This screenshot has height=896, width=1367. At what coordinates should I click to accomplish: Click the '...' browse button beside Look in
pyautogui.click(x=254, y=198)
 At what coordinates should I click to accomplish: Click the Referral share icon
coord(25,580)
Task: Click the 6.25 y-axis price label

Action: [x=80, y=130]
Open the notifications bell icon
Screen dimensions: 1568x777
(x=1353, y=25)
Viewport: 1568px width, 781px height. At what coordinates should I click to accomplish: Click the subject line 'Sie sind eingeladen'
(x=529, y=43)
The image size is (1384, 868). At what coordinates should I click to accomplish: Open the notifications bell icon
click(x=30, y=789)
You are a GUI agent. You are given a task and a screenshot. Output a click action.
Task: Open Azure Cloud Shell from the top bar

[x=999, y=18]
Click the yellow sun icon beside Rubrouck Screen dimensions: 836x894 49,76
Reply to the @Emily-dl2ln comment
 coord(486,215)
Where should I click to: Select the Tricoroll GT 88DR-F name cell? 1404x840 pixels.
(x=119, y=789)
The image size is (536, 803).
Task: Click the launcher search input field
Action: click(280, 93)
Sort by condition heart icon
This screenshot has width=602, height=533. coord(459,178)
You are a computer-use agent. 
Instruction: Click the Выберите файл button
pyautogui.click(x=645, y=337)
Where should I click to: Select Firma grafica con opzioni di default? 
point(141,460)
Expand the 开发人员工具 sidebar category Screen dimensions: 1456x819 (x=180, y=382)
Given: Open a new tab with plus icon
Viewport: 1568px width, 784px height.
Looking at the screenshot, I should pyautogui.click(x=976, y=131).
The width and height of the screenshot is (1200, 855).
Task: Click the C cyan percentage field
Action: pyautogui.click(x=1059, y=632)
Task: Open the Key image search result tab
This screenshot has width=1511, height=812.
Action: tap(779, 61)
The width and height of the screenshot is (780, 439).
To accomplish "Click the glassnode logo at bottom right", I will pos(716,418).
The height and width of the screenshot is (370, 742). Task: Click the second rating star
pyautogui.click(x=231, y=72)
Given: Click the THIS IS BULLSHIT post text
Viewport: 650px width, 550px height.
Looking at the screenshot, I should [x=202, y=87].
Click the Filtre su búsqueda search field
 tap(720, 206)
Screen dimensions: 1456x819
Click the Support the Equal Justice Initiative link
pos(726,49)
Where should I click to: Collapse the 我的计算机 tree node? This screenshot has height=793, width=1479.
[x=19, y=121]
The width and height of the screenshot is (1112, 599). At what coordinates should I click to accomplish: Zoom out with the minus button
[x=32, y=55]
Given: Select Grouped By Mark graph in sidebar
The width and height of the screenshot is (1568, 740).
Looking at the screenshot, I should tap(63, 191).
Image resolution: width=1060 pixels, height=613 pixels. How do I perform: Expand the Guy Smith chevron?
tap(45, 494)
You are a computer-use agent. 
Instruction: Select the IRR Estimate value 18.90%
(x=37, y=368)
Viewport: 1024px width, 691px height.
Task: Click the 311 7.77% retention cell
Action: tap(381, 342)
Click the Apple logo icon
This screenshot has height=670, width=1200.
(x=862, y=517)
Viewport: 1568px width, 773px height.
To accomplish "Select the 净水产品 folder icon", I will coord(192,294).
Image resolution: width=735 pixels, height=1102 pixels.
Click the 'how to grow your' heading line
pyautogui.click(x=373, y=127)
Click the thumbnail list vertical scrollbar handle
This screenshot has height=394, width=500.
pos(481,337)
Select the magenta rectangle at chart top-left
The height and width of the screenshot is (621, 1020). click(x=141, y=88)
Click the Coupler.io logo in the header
= = = =
List each line in the rows above that contains the word "Expand". Uppercase and lowercase letters count as different.

## Task solution
Expand the 开发人员工具 sidebar category Screen dimensions: 1456x819 (x=180, y=382)
Image resolution: width=1060 pixels, height=613 pixels. How do I perform: Expand the Guy Smith chevron?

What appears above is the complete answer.